- _TASK_
Rewrite the lines below, replacing "GUI agent" with "UI agent" wherever it occurs and leaving everything else unchanged.
####
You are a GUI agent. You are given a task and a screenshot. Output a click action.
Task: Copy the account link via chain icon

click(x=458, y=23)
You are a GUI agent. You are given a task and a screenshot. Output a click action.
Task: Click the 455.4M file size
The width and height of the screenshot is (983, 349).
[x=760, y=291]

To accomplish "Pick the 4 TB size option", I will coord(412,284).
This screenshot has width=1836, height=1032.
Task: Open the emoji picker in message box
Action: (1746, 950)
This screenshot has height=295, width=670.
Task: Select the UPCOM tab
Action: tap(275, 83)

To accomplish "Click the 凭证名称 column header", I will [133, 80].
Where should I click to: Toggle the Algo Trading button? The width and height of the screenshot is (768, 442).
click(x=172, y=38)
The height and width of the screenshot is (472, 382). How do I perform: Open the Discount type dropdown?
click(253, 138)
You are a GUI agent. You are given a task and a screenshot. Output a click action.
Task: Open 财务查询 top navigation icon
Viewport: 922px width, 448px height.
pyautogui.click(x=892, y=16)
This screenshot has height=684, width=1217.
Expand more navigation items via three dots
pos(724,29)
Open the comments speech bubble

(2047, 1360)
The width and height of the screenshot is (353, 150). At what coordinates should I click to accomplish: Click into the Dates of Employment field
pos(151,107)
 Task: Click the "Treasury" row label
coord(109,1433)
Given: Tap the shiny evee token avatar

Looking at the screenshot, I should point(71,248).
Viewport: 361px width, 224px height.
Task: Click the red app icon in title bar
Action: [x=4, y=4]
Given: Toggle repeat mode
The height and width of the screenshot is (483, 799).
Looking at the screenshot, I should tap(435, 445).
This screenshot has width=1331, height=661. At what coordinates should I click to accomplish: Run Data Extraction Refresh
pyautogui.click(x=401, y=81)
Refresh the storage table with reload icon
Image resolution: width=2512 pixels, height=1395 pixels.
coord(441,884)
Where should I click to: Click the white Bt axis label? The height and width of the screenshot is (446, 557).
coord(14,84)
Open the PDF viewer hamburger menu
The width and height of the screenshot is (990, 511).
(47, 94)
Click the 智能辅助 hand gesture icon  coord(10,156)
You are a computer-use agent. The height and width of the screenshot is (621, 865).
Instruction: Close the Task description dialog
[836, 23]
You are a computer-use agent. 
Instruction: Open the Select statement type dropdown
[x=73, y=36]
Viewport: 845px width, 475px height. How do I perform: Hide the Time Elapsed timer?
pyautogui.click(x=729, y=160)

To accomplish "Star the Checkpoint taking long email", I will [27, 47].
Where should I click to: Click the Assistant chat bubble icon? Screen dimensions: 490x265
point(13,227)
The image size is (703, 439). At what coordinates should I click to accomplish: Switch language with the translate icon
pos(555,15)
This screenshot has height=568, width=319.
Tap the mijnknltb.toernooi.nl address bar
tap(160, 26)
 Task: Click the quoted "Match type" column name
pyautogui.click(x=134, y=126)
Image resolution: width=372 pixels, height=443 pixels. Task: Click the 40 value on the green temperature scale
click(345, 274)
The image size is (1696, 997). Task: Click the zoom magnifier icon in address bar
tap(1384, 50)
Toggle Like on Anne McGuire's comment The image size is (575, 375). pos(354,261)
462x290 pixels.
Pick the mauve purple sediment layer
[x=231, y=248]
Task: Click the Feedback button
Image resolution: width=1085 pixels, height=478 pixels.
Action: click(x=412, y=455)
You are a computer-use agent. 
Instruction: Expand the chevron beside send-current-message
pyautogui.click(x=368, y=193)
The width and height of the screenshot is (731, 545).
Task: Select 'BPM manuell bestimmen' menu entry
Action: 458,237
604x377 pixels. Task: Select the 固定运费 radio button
####
- _EXERCISE RESULT_
You are a UI agent. You are given a task and a screenshot. Output a click action.
Task: Copy the account link via chain icon

click(x=458, y=23)
You are a UI agent. You are given a task and a screenshot. Output a click action.
Task: Click the 455.4M file size
The width and height of the screenshot is (983, 349).
[x=760, y=291]

To accomplish "Pick the 4 TB size option", I will coord(412,284).
This screenshot has width=1836, height=1032.
Task: Open the emoji picker in message box
Action: (1746, 950)
This screenshot has height=295, width=670.
Task: Select the UPCOM tab
Action: tap(275, 83)

To accomplish "Click the 凭证名称 column header", I will [133, 80].
Where should I click to: Toggle the Algo Trading button? The width and height of the screenshot is (768, 442).
click(x=172, y=38)
The height and width of the screenshot is (472, 382). How do I perform: Open the Discount type dropdown?
click(253, 138)
You are a UI agent. You are given a task and a screenshot. Output a click action.
Task: Open 财务查询 top navigation icon
Viewport: 922px width, 448px height.
pyautogui.click(x=892, y=16)
This screenshot has height=684, width=1217.
Expand more navigation items via three dots
pos(724,29)
Open the comments speech bubble

(2047, 1360)
The width and height of the screenshot is (353, 150). At what coordinates should I click to accomplish: Click into the Dates of Employment field
pos(151,107)
 Task: Click the "Treasury" row label
coord(109,1433)
Given: Tap the shiny evee token avatar

Looking at the screenshot, I should point(71,248).
Viewport: 361px width, 224px height.
Task: Click the red app icon in title bar
Action: [x=4, y=4]
Given: Toggle repeat mode
The height and width of the screenshot is (483, 799).
Looking at the screenshot, I should tap(435, 445).
This screenshot has width=1331, height=661. At what coordinates should I click to accomplish: Run Data Extraction Refresh
pyautogui.click(x=401, y=81)
Refresh the storage table with reload icon
Image resolution: width=2512 pixels, height=1395 pixels.
coord(441,884)
Where should I click to: Click the white Bt axis label? The height and width of the screenshot is (446, 557).
coord(14,84)
Open the PDF viewer hamburger menu
The width and height of the screenshot is (990, 511).
(47, 94)
Click the 智能辅助 hand gesture icon  coord(10,156)
You are a computer-use agent. The height and width of the screenshot is (621, 865).
Instruction: Close the Task description dialog
[836, 23]
You are a computer-use agent. 
Instruction: Open the Select statement type dropdown
[x=73, y=36]
Viewport: 845px width, 475px height. How do I perform: Hide the Time Elapsed timer?
pyautogui.click(x=729, y=160)

To accomplish "Star the Checkpoint taking long email", I will [27, 47].
Where should I click to: Click the Assistant chat bubble icon? Screen dimensions: 490x265
point(13,227)
The image size is (703, 439). At what coordinates should I click to accomplish: Switch language with the translate icon
pos(555,15)
This screenshot has height=568, width=319.
Tap the mijnknltb.toernooi.nl address bar
tap(160, 26)
 Task: Click the quoted "Match type" column name
pyautogui.click(x=134, y=126)
Image resolution: width=372 pixels, height=443 pixels. Task: Click the 40 value on the green temperature scale
click(345, 274)
The image size is (1696, 997). Task: Click the zoom magnifier icon in address bar
tap(1384, 50)
Toggle Like on Anne McGuire's comment The image size is (575, 375). pos(354,261)
462x290 pixels.
Pick the mauve purple sediment layer
[x=231, y=248]
Task: Click the Feedback button
Image resolution: width=1085 pixels, height=478 pixels.
Action: click(x=412, y=455)
You are a computer-use agent. 
Instruction: Expand the chevron beside send-current-message
pyautogui.click(x=368, y=193)
The width and height of the screenshot is (731, 545).
Task: Select 'BPM manuell bestimmen' menu entry
Action: 458,237
604x377 pixels. Task: Select the 固定运费 radio button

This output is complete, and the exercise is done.